Ingredients:
For the ribs:
- 2 racks of baby back ribs (about 2-3 pounds)
- 1 tbsp olive oil
- Salt and pepper to taste
- 1 tbsp smoked paprika
- 1 tbsp brown sugar
For the garlic glaze:
- 6 cloves garlic, minced
- 1/2 cup soy sauce
- 1/4 cup honey
- 2 tbsp apple cider vinegar
- 2 tbsp Dijon mustard
- 1 tbsp Worcestershire sauce
- 1 tsp ground black pepper
- 1/2 tsp crushed red pepper flakes (optional)

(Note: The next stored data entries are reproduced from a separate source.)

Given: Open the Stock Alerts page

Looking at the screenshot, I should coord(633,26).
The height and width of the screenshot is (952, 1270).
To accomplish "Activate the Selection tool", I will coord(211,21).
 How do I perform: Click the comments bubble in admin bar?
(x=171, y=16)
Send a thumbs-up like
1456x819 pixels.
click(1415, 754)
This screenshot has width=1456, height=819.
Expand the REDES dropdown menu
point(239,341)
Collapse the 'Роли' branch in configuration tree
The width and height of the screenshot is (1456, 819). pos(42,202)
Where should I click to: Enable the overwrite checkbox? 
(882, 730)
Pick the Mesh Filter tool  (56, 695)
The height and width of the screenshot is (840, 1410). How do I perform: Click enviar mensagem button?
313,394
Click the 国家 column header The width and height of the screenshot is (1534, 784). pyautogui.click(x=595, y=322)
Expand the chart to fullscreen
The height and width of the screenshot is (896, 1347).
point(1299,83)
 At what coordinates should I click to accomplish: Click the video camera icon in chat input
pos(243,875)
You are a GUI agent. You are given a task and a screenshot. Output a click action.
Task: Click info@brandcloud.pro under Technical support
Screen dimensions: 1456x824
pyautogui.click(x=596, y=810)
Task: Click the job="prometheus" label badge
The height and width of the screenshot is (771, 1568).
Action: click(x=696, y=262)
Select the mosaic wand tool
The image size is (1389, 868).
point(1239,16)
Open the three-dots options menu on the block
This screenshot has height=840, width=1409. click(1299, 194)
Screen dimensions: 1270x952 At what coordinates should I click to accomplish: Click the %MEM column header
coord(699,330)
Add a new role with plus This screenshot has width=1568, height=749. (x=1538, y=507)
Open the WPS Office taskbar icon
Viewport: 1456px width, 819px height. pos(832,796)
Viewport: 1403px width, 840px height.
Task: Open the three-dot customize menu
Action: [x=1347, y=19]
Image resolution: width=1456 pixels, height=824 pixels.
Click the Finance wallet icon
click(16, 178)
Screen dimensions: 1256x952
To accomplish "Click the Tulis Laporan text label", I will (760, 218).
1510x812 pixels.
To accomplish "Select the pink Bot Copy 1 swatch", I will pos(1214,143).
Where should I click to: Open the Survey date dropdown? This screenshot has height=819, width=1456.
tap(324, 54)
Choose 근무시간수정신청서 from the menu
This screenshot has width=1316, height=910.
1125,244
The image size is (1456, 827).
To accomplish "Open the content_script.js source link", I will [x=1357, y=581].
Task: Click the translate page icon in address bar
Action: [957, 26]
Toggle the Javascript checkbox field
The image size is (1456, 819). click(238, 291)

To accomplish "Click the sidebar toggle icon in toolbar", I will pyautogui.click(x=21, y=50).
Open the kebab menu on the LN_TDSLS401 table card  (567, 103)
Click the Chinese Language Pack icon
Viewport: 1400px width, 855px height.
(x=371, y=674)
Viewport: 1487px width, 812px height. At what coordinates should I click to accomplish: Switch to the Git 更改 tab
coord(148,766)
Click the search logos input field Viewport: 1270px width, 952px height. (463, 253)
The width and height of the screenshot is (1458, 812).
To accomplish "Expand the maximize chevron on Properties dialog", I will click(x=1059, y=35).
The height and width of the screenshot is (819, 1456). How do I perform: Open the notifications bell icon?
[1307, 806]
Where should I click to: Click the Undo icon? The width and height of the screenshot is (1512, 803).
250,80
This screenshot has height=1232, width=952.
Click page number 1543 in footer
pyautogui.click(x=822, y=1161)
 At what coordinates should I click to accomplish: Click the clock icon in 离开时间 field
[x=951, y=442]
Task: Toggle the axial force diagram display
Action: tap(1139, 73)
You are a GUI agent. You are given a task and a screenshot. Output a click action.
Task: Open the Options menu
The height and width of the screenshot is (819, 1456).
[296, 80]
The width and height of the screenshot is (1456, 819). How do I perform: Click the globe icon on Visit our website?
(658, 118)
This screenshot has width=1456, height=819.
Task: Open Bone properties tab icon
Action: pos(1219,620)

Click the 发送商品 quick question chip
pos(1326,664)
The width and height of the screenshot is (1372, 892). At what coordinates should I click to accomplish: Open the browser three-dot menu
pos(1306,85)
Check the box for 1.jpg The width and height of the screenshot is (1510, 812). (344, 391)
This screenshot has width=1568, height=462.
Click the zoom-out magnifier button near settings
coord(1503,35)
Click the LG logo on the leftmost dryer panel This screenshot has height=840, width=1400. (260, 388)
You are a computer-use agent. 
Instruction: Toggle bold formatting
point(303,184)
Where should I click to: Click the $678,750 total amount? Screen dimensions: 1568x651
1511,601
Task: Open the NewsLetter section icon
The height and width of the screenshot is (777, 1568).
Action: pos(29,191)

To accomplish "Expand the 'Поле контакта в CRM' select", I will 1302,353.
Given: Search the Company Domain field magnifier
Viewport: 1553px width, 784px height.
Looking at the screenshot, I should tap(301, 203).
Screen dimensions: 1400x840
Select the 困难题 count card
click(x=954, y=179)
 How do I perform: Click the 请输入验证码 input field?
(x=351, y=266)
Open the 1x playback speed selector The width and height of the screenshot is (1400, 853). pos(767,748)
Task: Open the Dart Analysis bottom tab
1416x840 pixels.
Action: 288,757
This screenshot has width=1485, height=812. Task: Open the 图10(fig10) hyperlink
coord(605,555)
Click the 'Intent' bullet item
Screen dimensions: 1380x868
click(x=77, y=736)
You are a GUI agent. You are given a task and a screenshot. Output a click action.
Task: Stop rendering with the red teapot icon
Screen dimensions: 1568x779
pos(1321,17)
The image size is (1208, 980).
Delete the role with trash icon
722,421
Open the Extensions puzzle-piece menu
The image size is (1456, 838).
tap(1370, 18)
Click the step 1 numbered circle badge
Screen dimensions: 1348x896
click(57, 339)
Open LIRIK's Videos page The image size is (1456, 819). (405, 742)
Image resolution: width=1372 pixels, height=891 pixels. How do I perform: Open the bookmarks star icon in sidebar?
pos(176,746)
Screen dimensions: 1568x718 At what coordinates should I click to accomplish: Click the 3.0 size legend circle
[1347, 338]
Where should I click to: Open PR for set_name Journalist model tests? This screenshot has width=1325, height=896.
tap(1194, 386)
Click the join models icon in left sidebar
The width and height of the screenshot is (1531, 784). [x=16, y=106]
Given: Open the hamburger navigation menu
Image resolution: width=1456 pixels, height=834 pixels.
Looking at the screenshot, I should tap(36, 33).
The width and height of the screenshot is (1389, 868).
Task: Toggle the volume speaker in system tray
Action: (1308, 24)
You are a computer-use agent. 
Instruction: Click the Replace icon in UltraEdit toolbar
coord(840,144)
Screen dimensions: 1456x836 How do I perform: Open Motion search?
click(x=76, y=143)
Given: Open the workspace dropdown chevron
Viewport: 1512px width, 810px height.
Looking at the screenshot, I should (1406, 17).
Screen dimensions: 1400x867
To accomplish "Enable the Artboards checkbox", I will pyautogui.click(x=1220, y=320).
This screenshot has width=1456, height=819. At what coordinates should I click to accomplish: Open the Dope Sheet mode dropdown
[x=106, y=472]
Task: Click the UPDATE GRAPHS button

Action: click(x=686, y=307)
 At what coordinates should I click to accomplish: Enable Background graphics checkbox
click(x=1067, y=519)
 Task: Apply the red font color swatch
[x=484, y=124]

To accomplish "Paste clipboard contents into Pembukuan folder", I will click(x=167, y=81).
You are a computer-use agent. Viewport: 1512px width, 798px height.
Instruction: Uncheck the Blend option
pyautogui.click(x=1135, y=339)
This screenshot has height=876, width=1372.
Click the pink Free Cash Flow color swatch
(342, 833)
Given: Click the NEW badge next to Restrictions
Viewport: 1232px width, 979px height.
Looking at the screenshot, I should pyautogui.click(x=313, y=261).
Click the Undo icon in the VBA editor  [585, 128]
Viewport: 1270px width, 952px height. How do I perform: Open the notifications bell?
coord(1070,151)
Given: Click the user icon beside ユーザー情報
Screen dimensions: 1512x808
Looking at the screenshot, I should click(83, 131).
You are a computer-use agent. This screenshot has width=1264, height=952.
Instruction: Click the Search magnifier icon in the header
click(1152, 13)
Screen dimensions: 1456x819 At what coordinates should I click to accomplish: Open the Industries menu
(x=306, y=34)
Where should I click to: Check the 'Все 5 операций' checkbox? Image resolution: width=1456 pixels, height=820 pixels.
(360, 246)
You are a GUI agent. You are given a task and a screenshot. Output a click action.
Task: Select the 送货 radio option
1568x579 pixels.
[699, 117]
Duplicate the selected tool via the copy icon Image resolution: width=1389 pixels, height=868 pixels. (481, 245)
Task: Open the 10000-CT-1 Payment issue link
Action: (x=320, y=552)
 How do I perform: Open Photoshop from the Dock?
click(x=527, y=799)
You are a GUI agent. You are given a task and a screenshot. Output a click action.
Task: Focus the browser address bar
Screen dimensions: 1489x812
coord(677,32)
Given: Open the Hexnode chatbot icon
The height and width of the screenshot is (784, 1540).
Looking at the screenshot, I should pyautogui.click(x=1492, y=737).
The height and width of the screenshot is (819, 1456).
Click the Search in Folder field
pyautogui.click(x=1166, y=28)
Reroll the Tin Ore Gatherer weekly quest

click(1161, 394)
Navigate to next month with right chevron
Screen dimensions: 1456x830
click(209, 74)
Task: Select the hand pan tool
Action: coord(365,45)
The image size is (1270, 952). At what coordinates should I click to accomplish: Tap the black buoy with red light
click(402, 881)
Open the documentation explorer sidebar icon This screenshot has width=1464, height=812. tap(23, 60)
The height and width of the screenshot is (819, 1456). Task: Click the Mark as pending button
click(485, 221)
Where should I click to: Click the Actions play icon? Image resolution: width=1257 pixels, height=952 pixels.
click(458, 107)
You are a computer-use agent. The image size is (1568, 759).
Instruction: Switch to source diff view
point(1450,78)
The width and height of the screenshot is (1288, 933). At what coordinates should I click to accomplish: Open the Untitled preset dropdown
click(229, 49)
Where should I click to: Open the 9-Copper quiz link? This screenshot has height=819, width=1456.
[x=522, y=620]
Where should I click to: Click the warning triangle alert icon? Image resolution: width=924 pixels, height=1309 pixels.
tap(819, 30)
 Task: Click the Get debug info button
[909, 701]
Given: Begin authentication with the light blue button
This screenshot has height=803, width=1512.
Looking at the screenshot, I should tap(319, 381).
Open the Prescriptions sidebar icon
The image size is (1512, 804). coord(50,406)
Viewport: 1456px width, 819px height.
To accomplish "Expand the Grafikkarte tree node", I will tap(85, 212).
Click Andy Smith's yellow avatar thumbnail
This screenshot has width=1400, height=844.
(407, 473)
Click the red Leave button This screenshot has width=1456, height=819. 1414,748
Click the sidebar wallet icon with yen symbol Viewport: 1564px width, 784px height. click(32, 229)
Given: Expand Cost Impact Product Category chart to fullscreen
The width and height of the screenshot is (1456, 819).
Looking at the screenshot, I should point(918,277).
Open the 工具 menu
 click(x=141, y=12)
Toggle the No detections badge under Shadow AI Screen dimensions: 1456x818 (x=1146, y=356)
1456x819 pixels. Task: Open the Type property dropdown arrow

- 1 tbsp cornstarch (for thickening)
- 1 tbsp water (for cornstarch slurry)
Instructions:
- Preheat the oven:
Preheat your oven to 300°F (150°C). Line a baking sheet with aluminum foil for easy cleanup. - Prepare the ribs:
Remove the silver skin (the thin membrane) from the back of the ribs if not already removed. Rub the ribs with olive oil, then season both sides generously with salt, pepper, smoked paprika, and brown sugar. Let them sit for about 10-15 minutes to absorb the seasoning. - Roast the ribs:
Place the ribs on the baking sheet, bone side down. Cover with foil and bake in the preheated oven for 2.5 to 3 hours, until the ribs are tender and easily pull apart with a fork. - Make the garlic glaze:
While the ribs are roasting, prepare the glaze. In a saucepan over medium heat, add the minced garlic and sauté for 1-2 minutes until fragrant. Add the soy sauce, honey, apple cider vinegar, Dijon mustard, Worcestershire sauce, black pepper, and red pepper flakes (if using). Bring the mixture to a simmer and cook for about 5-7 minutes. - Thicken the glaze:
In a small bowl, mix the cornstarch and water to create a slurry. Slowly pour the slurry into the simmering sauce while stirring constantly. Continue cooking for another 2-3 minutes until the glaze thickens. - Glaze the ribs:
When the ribs are done baking, remove them from the oven and discard the foil. Brush a generous amount of the garlic glaze onto the ribs, coating them evenly. - Finish the ribs:
Increase the oven temperature to 425°F (220°C). Return the ribs to the oven, uncovered, and roast for an additional 10-15 minutes, basting with more glaze halfway through. - Serve:
Once the ribs are nicely caramelized and glazed, remove them from the oven. Let them rest for a few minutes before slicing between the ribs. Serve with the remaining garlic glaze on the side.
Enjoy your savory garlic-glazed ribs!